Les données importantes à considérer par les CTP sont donc, d’abord, la souffrance de la personne âgée, avec ou sans plainte de sa part ; ensuite, la souffrance du maltraitant. Elle est lisible à travers différents sentiments : la honte, souffrance narcissique de l’individu ; la culpabilité, souffrance objectale, liée à la conscience de la souffrance de l’autre ; le remords ; le besoin de pardon ; le désir de réparation ; la compassion envers le maltraité : lorsque ces affects sont présents chez l’agresseur, ils témoignent d’une souffrance psychique « suffisante » pour espérer l’efficacité d’un traitement psychothérapeutique, alors que leur absence signe la difficulté majeure de prévenir, à coup sûr, les récidives, faute d’élaboration possible par le maltraitant.

En particulier, il faut souligner que cette souffrance est importante, dans la majorité des cas, dans les familles qui prennent en charge les personnes âgées souffrant de pathologies mentales sévères, notamment les syndromes démentiels. En pareil cas, la souffrance psychique est l’indicateur d’un besoin d’aide psychologique, dans ces situations « d’aidants de l’extrême », que vivent les proches de ces malades ; ils sont confrontés tant à l’impensable et l’inconnu de telles détériorations mentales qu’à la charge matérielle épuisante que génère ce type d’accompagnement. La maltraitance, occasionnelle le plus souvent, de la personne âgée est réactionnelle à l’usure et au burn-out qui frappent ces familles, souffrant de dépression, d’épuisement, d’anxiété, de désespoir, ou de pathologies somatiques résultant de l’excès de stress. Le soutien médical et social, en allégeant le fardeau de l’aidant familial et en triangulant la relation aidant-aidé, présente une authentique valeur psychothérapique immédiate, désamorçant la violence à fleur de lien, prévenant l’épuisement de l’aidant. La qualité du soutien est meilleure lorsqu’il inclut une proposition de psychothérapie, notamment familiale, de valeur curative et préventive ajoutée.

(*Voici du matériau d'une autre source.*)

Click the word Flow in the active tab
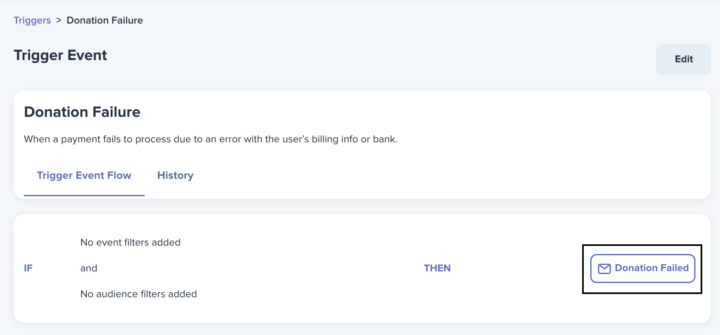The width and height of the screenshot is (720, 335). coord(119,175)
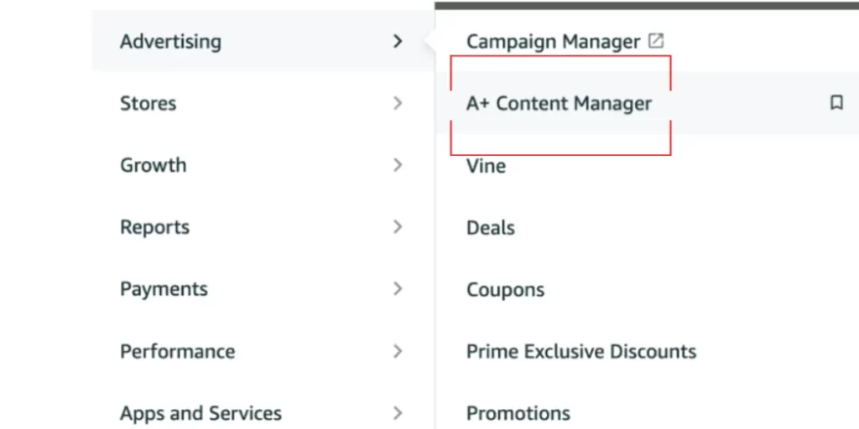Go to Vine in the submenu

[x=486, y=166]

Pour conclure, ces réflexions sont loin d’épuiser le sujet de la complexité des interventions d’ALMA en cas de signalements de maltraitance intra-familiale. Elles font l’impasse sur les conditions du signalement : par une personne âgée elle-même ? Par un autre membre de la famille ? Par un extérieur à celle-ci ? Conditions dont les conséquences sont très différentes sur les suites de l’intervention et sur le pronostic d’efficacité ou non de celle-ci, au plan de la prévention de la récidive de la maltraitance. Elles ne détaillent pas non plus le champ de l’intervention psychothérapeutique, indications, méthodes, résultats probables. Elles soulignent, par contre, l’intérêt majeur du travail des CTP  et la nécessité de la pluridisciplinarité, de leur composition. Elles appellent à la prudence et à la recherche d’éclairages compétent dans l’examen de ces cas de maltraitance, les plus délicats à aborder en raison du matériau vital qu’est la famille pour la personne âgée.